Please find the lines in the entries below that contain the word "agent", and copy each one.

Input for this task →
▬▬▬▬▬▬

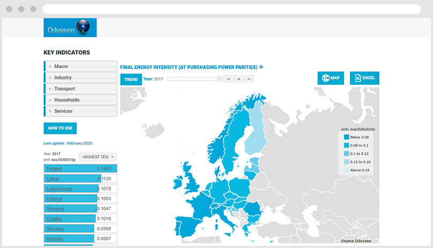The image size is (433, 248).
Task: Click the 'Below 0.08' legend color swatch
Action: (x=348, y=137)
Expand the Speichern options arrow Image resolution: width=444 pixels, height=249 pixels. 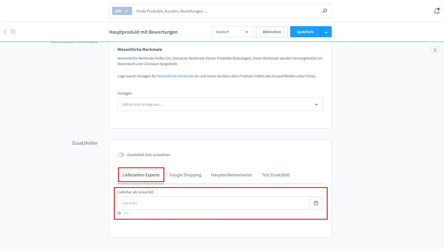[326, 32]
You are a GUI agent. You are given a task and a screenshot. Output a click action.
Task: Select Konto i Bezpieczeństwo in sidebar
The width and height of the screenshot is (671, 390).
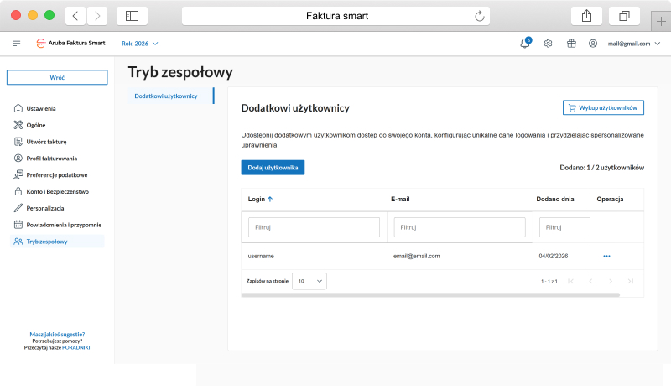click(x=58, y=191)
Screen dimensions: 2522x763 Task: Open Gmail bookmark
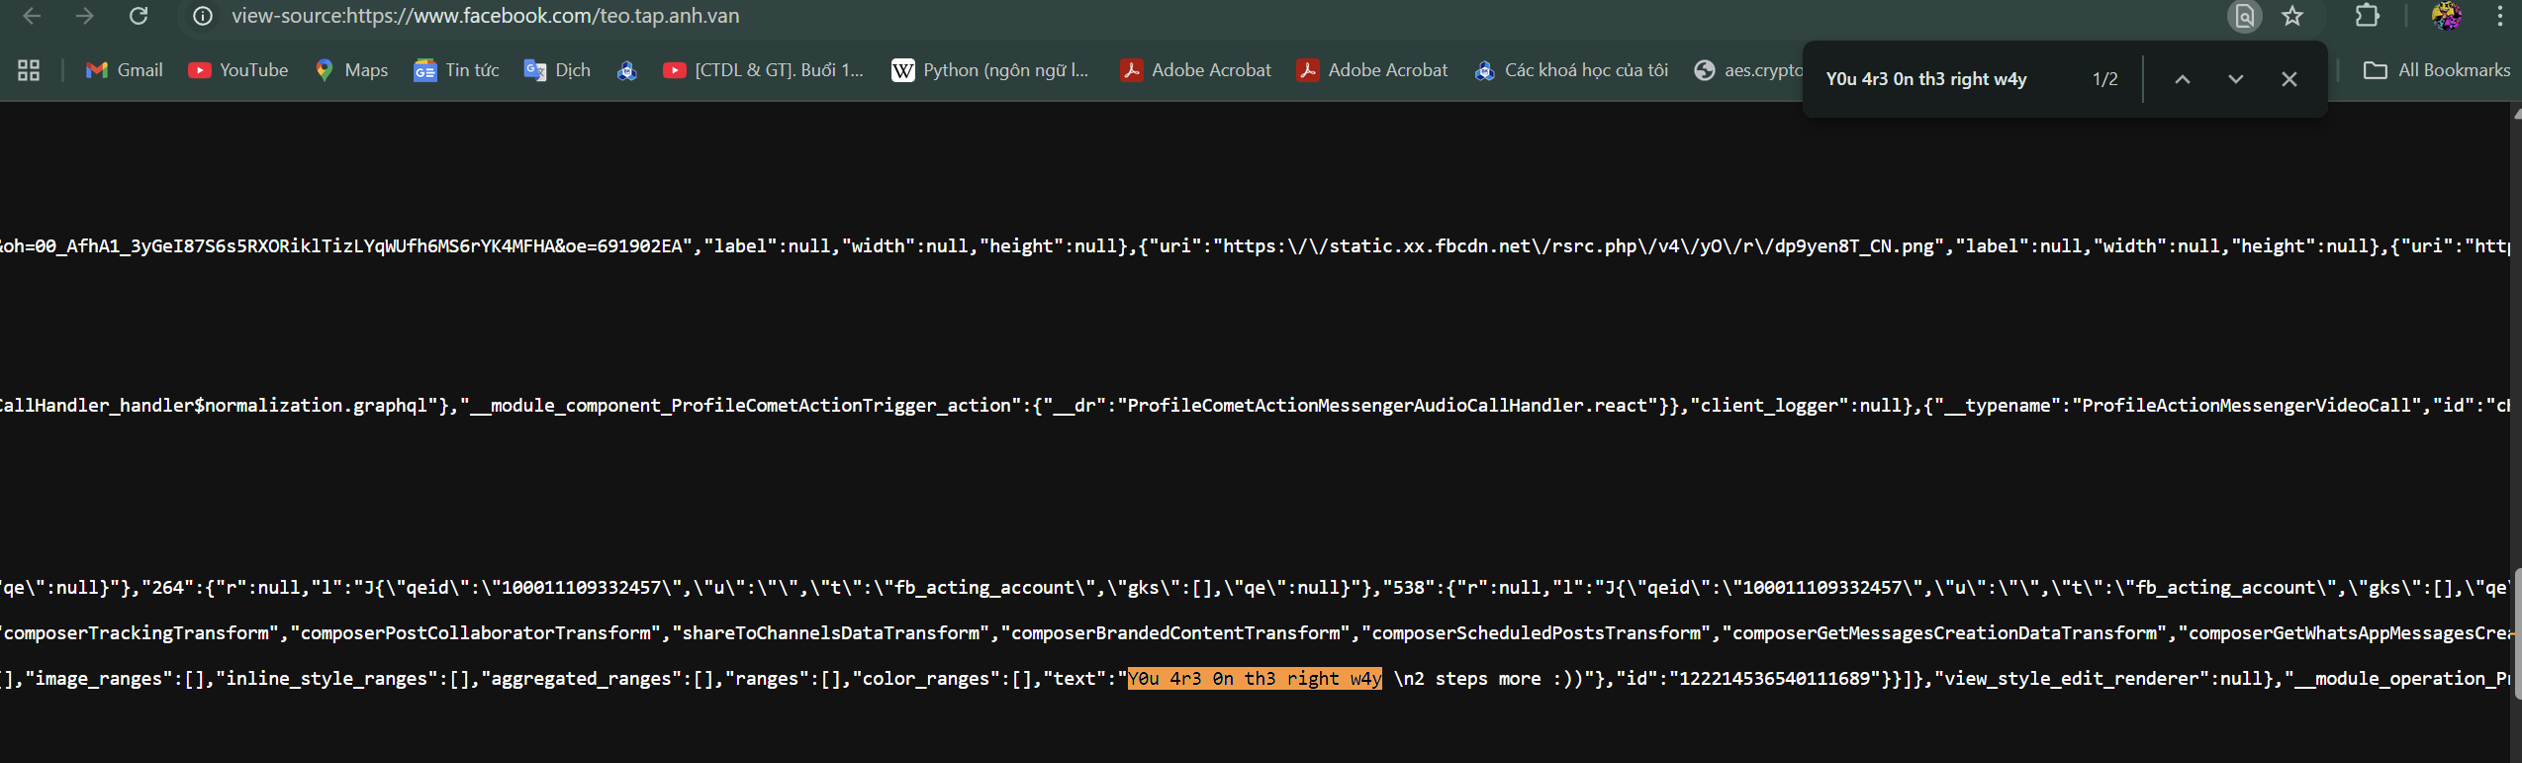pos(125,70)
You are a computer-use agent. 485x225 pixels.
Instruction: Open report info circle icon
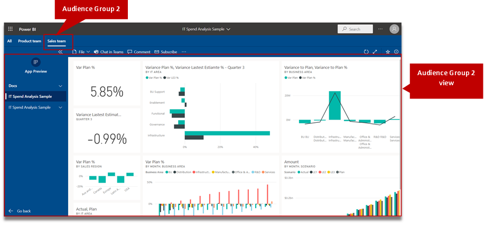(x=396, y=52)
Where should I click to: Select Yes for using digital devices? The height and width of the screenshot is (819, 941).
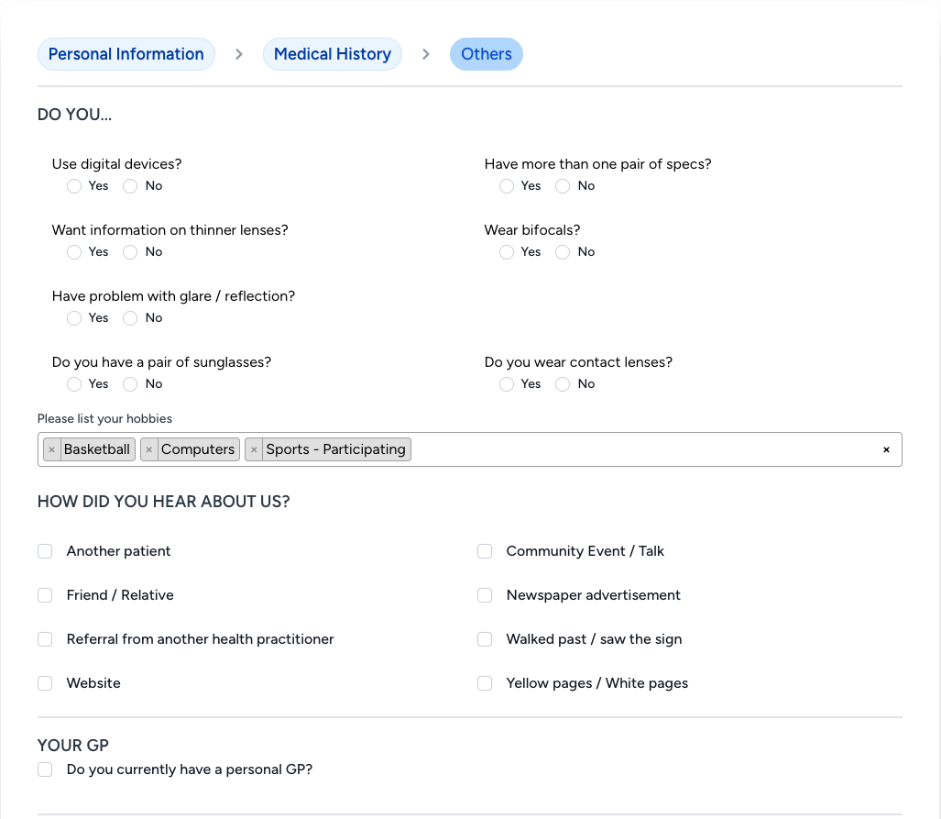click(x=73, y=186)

▬▬▬▬▬▬

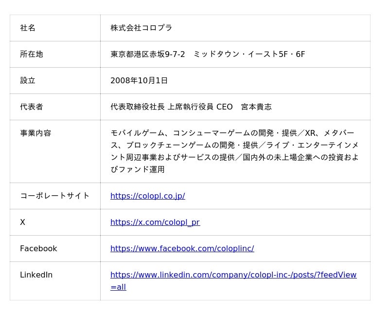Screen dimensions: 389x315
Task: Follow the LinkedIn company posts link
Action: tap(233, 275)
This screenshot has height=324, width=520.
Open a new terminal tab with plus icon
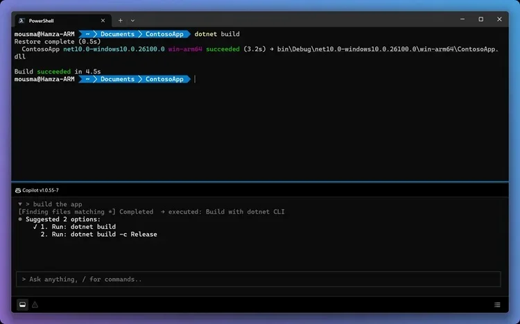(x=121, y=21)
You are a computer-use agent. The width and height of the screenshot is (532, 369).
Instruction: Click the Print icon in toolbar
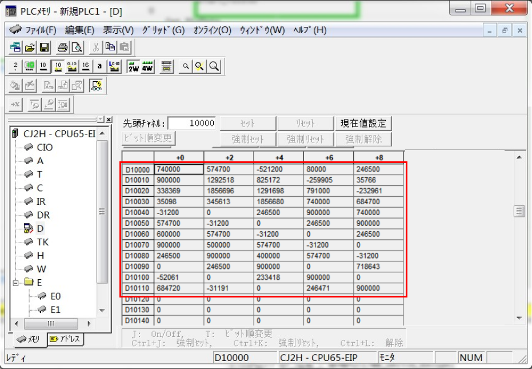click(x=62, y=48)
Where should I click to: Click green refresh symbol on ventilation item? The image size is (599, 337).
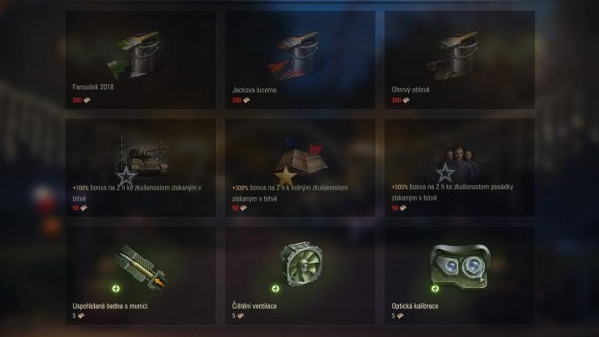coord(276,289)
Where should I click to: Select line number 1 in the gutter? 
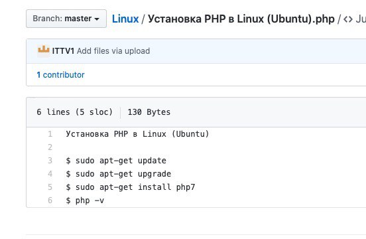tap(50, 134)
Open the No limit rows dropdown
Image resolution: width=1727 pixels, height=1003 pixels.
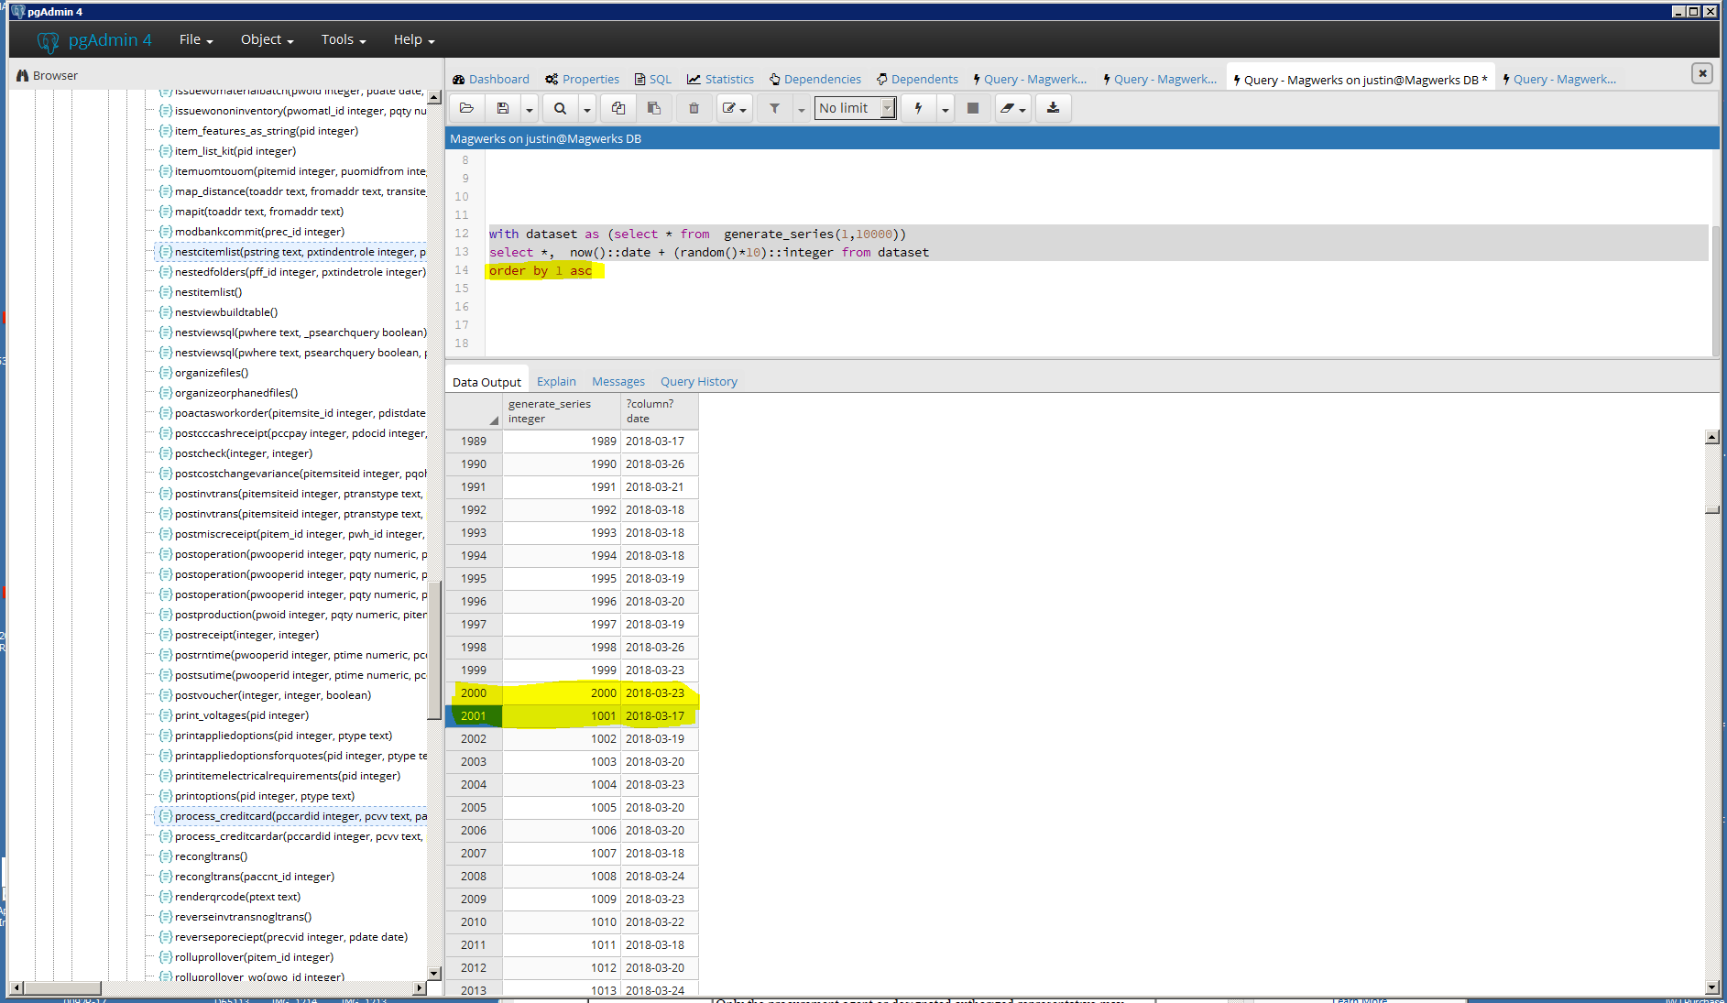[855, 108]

▬▬▬▬▬▬

Result for this exercise →
You are a GUI agent. You are given a task and a screenshot. Output a click action.
You are a computer-use agent. 485x225 pixels.
You are a computer-use agent. The width and height of the screenshot is (532, 369).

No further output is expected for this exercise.